**GOAL OF THE EXERCISE**: Skip every image and restate the data word for word.

Source data:
◇ ◇ ◇ ◇ ◇

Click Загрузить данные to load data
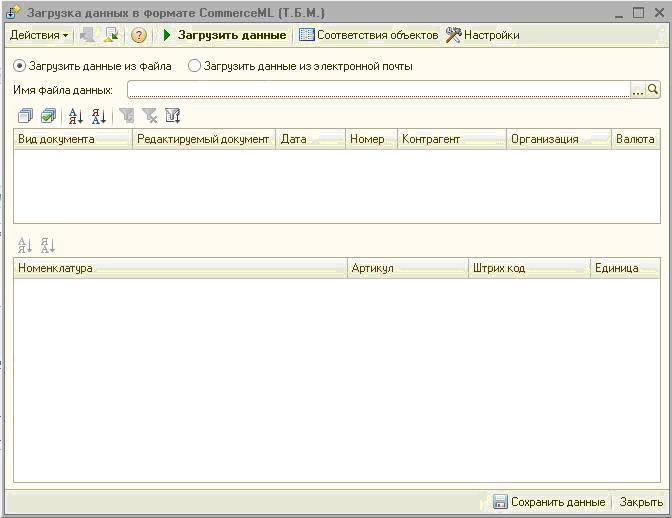This screenshot has width=672, height=518. click(x=223, y=35)
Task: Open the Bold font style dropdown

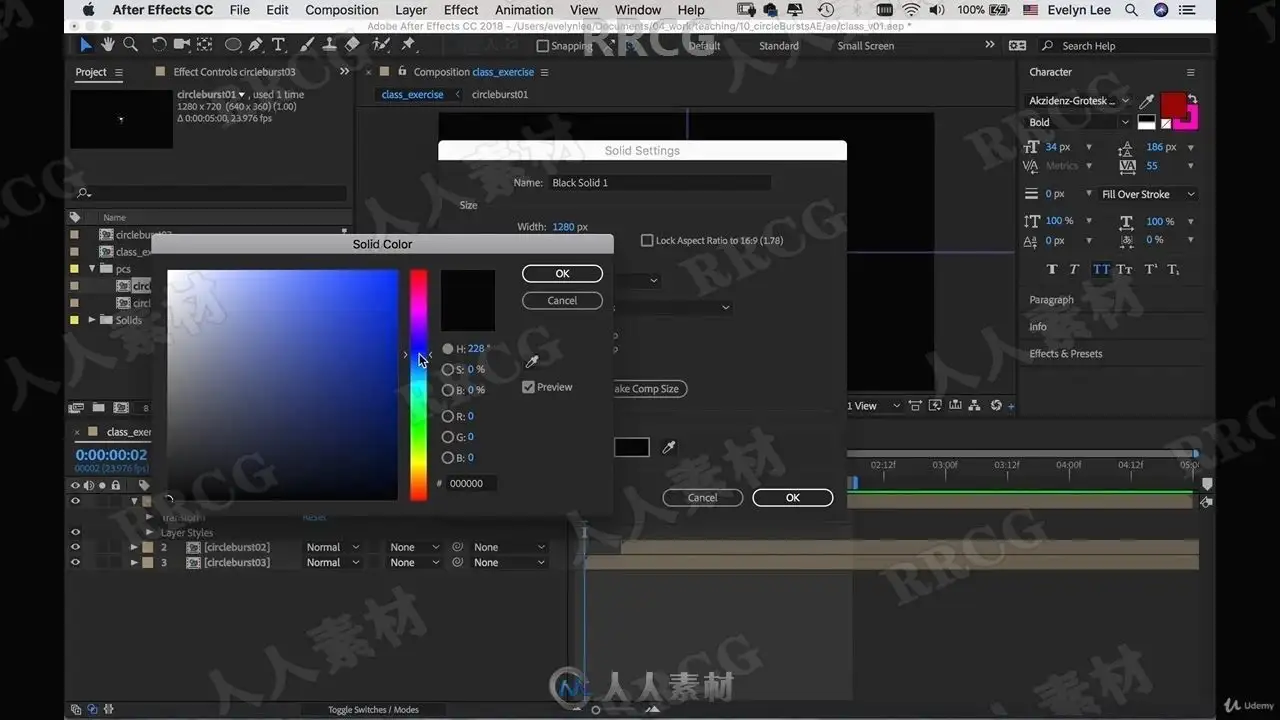Action: pyautogui.click(x=1079, y=122)
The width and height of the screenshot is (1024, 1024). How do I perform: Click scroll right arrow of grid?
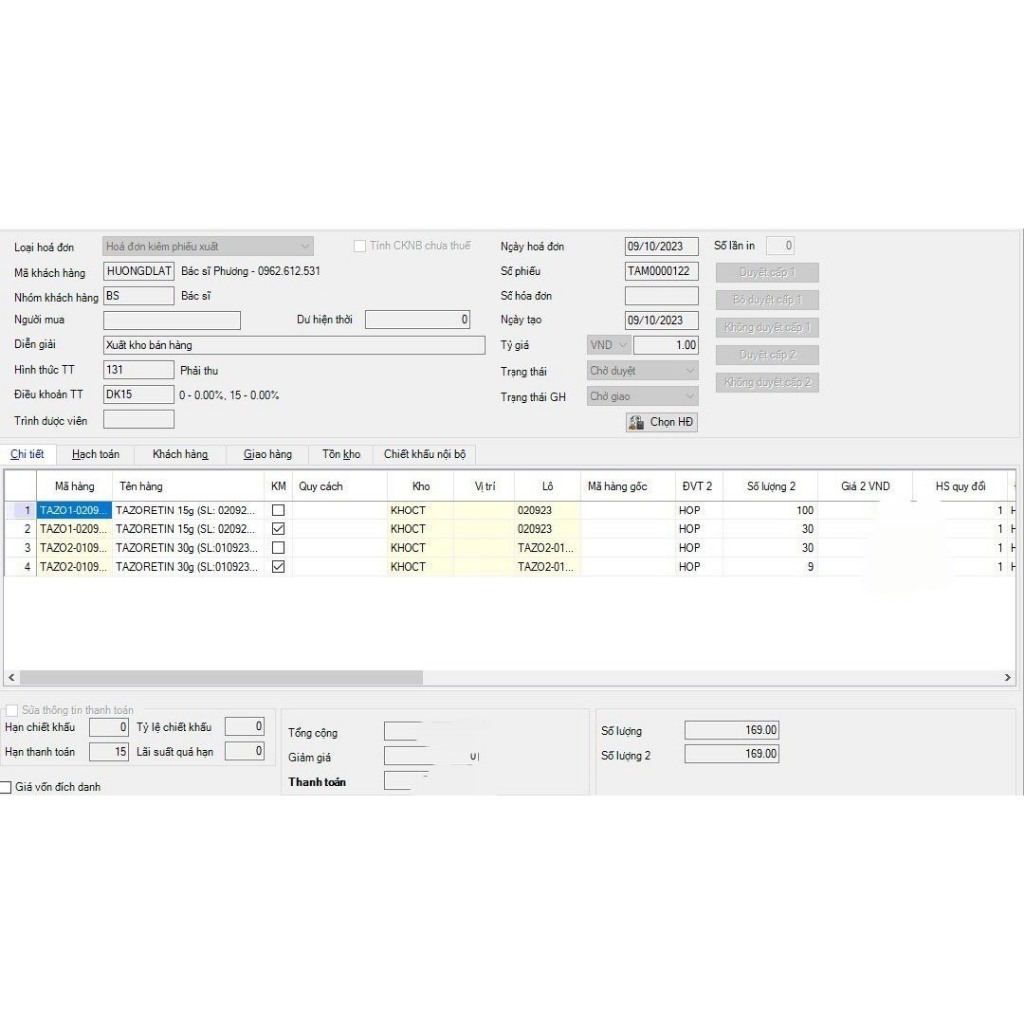coord(1008,678)
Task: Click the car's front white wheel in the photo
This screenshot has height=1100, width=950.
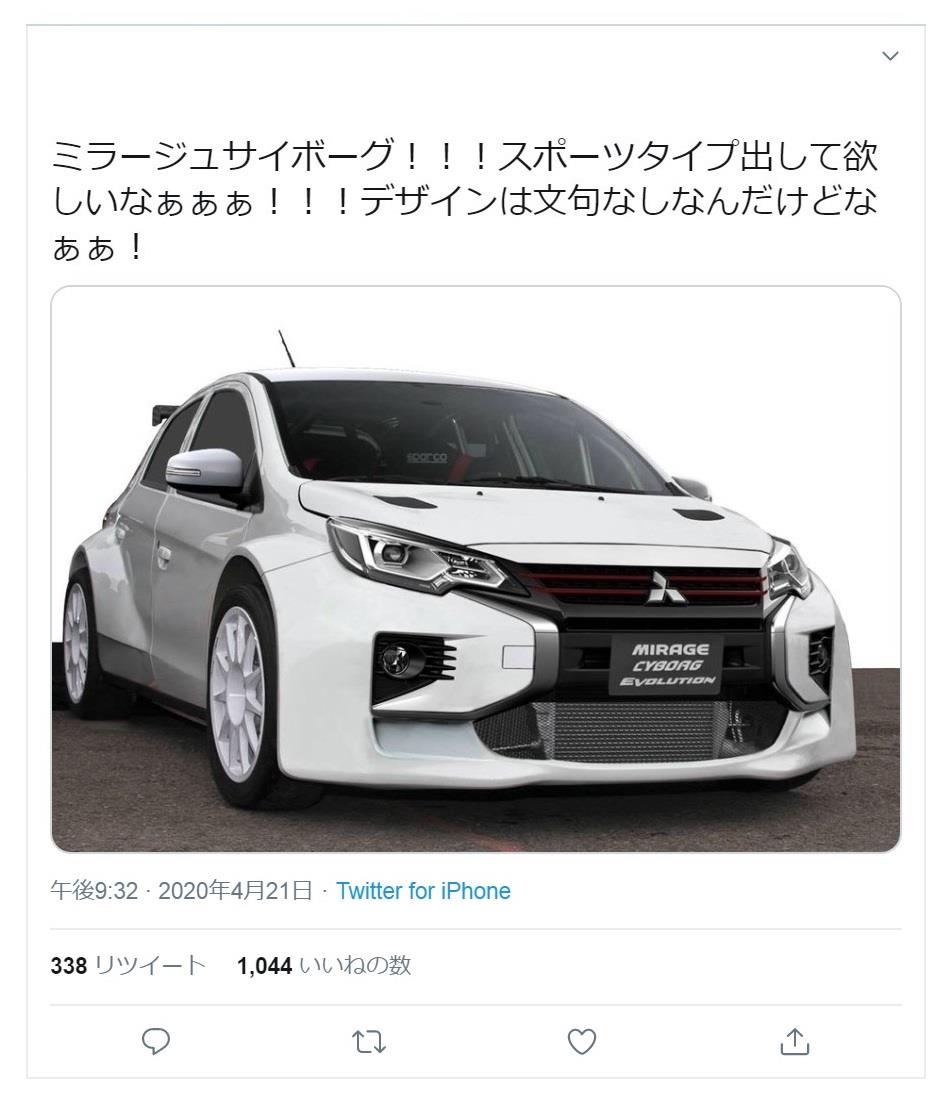Action: click(241, 693)
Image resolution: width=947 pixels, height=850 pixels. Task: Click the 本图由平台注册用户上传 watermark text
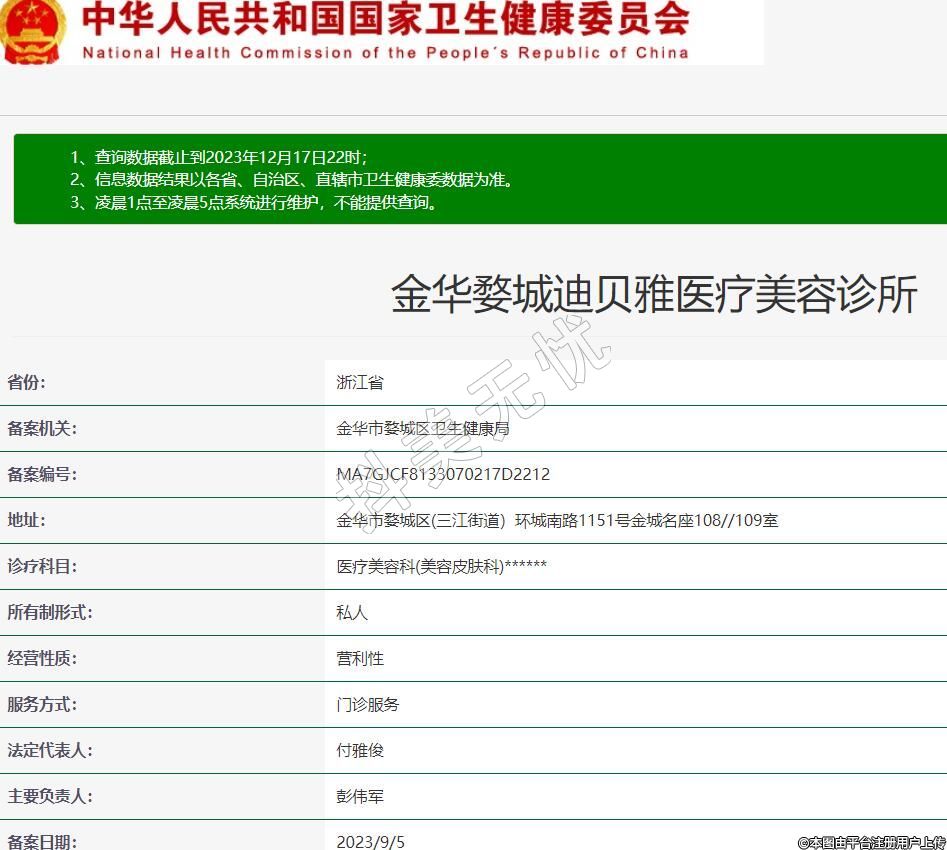click(x=871, y=842)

◇ ◇ ◇ ◇ ◇

**ANSWER BOX**:
Click Загрузить данные to load data
This screenshot has width=672, height=518. click(x=223, y=35)
Task: Open the Bold font style dropdown

Action: pyautogui.click(x=1079, y=122)
The width and height of the screenshot is (1024, 1024). How do I perform: Click scroll right arrow of grid?
coord(1008,678)
Task: Click the car's front white wheel in the photo
This screenshot has height=1100, width=950.
Action: click(241, 693)
Image resolution: width=947 pixels, height=850 pixels. Task: Click the 本图由平台注册用户上传 watermark text
click(x=871, y=842)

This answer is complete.